# [Your task]
As the answer, set down the lines below from the one containing "PAROLA DELIJA O" through the one containing "Politika privatnosti (215, 2524)", exactly and inclusively, and no others.

# [Data records]
====================

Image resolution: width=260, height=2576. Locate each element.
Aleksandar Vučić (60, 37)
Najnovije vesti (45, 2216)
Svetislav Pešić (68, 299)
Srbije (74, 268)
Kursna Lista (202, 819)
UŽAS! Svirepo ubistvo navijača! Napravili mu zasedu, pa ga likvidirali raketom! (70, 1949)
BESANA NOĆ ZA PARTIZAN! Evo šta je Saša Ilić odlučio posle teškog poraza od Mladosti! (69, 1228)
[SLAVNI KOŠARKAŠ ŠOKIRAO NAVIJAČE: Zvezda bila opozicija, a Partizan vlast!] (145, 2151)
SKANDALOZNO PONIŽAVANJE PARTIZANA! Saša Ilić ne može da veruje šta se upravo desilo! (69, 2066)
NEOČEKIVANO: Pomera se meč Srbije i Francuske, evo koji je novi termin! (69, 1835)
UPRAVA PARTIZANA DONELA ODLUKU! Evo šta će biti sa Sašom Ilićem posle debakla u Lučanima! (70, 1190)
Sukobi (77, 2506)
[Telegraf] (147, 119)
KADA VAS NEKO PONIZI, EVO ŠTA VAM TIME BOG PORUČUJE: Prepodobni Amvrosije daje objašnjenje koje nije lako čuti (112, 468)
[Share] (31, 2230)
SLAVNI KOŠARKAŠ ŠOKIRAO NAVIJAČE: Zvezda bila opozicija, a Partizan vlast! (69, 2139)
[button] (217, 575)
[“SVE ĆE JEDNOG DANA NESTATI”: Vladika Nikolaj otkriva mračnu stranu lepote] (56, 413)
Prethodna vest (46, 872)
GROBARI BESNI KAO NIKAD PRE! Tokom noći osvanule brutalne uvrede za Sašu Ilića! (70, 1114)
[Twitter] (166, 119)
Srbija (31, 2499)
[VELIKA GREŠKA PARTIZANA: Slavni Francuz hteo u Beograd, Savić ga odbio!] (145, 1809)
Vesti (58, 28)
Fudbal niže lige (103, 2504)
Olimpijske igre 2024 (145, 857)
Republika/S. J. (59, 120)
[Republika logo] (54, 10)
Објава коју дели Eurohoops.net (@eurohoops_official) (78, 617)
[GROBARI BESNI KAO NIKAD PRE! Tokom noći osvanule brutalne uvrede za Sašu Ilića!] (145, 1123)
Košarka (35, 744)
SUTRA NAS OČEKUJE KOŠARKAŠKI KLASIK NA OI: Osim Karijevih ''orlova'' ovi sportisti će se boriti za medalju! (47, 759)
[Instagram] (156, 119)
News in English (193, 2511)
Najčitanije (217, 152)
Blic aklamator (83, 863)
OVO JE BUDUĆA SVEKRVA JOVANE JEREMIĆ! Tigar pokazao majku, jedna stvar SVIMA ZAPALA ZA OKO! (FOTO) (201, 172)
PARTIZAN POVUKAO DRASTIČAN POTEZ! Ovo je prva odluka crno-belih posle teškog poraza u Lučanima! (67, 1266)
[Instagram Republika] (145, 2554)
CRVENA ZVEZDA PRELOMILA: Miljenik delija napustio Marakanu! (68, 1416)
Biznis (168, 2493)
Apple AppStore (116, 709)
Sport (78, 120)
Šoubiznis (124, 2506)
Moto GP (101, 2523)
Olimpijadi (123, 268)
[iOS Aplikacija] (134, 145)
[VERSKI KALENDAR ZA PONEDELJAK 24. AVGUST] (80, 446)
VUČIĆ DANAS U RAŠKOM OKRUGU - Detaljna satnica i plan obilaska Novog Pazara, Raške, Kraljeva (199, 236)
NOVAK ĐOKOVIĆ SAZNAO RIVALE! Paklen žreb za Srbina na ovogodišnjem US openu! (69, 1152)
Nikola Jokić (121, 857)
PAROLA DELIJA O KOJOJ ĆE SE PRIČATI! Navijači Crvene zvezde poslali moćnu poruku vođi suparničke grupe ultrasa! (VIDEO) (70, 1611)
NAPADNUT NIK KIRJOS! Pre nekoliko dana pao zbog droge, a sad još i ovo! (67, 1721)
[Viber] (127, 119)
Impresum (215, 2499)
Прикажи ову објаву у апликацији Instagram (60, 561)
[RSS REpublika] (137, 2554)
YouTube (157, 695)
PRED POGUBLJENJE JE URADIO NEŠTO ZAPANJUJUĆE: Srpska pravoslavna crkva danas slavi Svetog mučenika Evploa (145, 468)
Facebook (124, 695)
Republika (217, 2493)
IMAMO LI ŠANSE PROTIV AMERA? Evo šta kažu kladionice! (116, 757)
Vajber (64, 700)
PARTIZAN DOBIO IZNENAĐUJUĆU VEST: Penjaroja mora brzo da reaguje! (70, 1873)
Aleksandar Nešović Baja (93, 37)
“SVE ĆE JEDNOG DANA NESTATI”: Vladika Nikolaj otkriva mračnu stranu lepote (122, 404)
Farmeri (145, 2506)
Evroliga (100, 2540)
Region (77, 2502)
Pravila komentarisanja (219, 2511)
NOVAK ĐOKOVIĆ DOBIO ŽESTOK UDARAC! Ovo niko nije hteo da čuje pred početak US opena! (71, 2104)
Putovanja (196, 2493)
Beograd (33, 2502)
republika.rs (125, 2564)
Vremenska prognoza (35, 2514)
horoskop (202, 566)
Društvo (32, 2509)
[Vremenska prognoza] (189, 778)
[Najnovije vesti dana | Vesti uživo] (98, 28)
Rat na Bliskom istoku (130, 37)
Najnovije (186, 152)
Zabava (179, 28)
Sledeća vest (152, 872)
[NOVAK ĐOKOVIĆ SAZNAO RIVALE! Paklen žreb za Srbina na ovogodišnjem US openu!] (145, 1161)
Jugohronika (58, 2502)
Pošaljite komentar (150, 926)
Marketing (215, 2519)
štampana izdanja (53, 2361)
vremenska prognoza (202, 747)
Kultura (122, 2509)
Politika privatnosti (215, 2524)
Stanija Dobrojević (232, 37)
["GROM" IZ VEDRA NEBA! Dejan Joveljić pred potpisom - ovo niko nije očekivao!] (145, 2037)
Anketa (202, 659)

====================

# [Exercise solution]
PAROLA DELIJA O KOJOJ ĆE SE PRIČATI! Navijači Crvene zvezde poslali moćnu poruku vođi suparničke grupe ultrasa! (VIDEO) (70, 1611)
NAPADNUT NIK KIRJOS! Pre nekoliko dana pao zbog droge, a sad još i ovo! (67, 1721)
[Viber] (127, 119)
Impresum (215, 2499)
Прикажи ову објаву у апликацији Instagram (60, 561)
[RSS REpublika] (137, 2554)
YouTube (157, 695)
PRED POGUBLJENJE JE URADIO NEŠTO ZAPANJUJUĆE: Srpska pravoslavna crkva danas slavi Svetog mučenika Evploa (145, 468)
Facebook (124, 695)
Republika (217, 2493)
IMAMO LI ŠANSE PROTIV AMERA? Evo šta kažu kladionice! (116, 757)
Vajber (64, 700)
PARTIZAN DOBIO IZNENAĐUJUĆU VEST: Penjaroja mora brzo da reaguje! (70, 1873)
Aleksandar Nešović Baja (93, 37)
“SVE ĆE JEDNOG DANA NESTATI”: Vladika Nikolaj otkriva mračnu stranu lepote (122, 404)
Farmeri (145, 2506)
Evroliga (100, 2540)
Region (77, 2502)
Pravila komentarisanja (219, 2511)
NOVAK ĐOKOVIĆ DOBIO ŽESTOK UDARAC! Ovo niko nije hteo da čuje pred početak US opena! (71, 2104)
Putovanja (196, 2493)
Beograd (33, 2502)
republika.rs (125, 2564)
Vremenska prognoza (35, 2514)
horoskop (202, 566)
Društvo (32, 2509)
[Vremenska prognoza] (189, 778)
[Najnovije vesti dana | Vesti uživo] (98, 28)
Rat na Bliskom istoku (130, 37)
Najnovije (186, 152)
Zabava (179, 28)
Sledeća vest (152, 872)
[NOVAK ĐOKOVIĆ SAZNAO RIVALE! Paklen žreb za Srbina na ovogodišnjem US openu!] (145, 1161)
Jugohronika (58, 2502)
Pošaljite komentar (150, 926)
Marketing (215, 2519)
štampana izdanja (53, 2361)
vremenska prognoza (202, 747)
Kultura (122, 2509)
Politika privatnosti (215, 2524)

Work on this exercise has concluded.